The University Hills Area Civic Association (UHACA) opposes upzoning the property, arguing that a zoning modification would ignore the character of the surrounding neighborhood, one that has many single-family homes on individual lots. City Planning Committee Member Yohannes Bennehoff disagreed in a May 18 vote of whether to recommend the rezoning request to the city council, stating “it’s not ruining the neighborhood.”
Upzoning advocates believe that higher-density development can lead to lower prices, and offset the cost to developers of including affordable units. But city council member Ben Semasek pointed out in a May 17 statement to city council that, without limiting the footprint on which developers can build, upzoning can also be a means for private property developers to maximize profits by cashing in on the sale of more units.
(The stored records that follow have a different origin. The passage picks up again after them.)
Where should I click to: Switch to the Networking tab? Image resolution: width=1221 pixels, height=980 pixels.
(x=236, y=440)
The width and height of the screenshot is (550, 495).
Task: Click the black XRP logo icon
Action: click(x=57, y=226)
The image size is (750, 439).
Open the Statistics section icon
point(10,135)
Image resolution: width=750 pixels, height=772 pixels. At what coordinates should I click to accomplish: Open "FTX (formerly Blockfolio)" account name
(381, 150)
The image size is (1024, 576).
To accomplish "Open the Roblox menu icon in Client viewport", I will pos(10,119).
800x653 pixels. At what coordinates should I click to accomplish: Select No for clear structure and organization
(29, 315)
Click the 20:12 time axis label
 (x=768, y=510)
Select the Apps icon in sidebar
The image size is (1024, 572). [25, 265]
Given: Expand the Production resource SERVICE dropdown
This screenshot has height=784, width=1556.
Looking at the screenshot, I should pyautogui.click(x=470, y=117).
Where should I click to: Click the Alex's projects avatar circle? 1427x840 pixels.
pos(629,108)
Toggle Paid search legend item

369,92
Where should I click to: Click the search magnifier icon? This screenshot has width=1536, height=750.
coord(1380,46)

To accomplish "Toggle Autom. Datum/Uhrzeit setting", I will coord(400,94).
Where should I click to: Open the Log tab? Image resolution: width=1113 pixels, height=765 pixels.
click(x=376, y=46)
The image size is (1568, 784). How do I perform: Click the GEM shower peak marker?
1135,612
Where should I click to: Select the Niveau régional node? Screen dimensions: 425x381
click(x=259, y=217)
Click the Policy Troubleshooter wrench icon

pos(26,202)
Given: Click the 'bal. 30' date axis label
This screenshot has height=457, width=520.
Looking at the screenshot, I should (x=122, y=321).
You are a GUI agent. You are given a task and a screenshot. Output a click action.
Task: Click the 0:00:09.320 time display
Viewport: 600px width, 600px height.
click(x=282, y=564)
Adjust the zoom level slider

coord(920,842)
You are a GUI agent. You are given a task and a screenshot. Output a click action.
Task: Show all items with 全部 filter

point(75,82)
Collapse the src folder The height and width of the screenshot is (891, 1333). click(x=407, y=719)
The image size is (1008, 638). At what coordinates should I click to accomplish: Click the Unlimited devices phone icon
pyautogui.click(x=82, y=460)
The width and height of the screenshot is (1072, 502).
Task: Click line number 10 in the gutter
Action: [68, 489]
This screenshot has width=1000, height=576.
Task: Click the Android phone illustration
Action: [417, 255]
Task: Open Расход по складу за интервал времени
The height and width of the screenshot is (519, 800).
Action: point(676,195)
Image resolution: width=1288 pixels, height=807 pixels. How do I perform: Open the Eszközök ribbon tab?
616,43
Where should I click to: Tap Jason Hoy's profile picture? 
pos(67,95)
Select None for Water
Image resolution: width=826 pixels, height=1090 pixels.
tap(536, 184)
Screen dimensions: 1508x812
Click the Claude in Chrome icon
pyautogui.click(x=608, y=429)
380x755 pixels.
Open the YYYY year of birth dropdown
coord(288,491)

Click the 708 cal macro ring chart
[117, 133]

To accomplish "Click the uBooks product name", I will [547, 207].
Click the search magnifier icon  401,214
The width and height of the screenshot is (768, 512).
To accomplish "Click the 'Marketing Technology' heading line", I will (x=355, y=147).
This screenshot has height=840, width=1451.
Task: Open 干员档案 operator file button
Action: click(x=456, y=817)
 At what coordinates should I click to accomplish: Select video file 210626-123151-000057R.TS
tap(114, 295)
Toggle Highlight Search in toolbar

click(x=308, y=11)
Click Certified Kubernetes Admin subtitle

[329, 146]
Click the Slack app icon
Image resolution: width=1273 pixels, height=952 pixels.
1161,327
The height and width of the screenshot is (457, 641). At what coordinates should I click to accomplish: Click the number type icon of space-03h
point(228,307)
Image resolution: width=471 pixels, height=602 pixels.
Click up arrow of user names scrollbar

The current Clay Property plan specifies clear-cutting 11.1 acres of forest, even as Hyattsville’s tree canopy decreased by more than 30% between 2008 and 2018. In their May meeting, the city planning committee unanimously agreed that as many trees as possible should be maintained, noting that mature, deeply rooted trees can provide natural stormwater mitigation.
In June, the city council voted unanimously to recommend that the county council deny the upzone. Should the county decide to upzone, the council said, at least 4 acres of existing forest should be required to be conserved on the site.
The city council further recommended that units be priced in the 60% to 80% AMI range (and preferably closer to 60%). At 60% AMI, a unit could be affordable to a single person earning $54,200 a year or a family of four earning $77,400. Approximately 47% of Hyattsville households earn less than $75,000 a year, according to 2019 household income data.
On July 15, the county planning board unanimously agreed with the city council’s upzone denial recommendation. William Doerner, commissioner to the Prince George’s County Planning Board, conceded that arguments for higher density and affordable housing development were compelling, but he “could not get past” the deliberate decision District Council previously made to not rezone the parcel when the Prince George’s Plaza Transit District Development Plan was updated in 2016.
The Clay Property rezoning case will go before the District Council in September. According to Ferguson, who was involved in the site planning, “If the District Council denies the request, any future development proposal would necessarily start over from scratch.”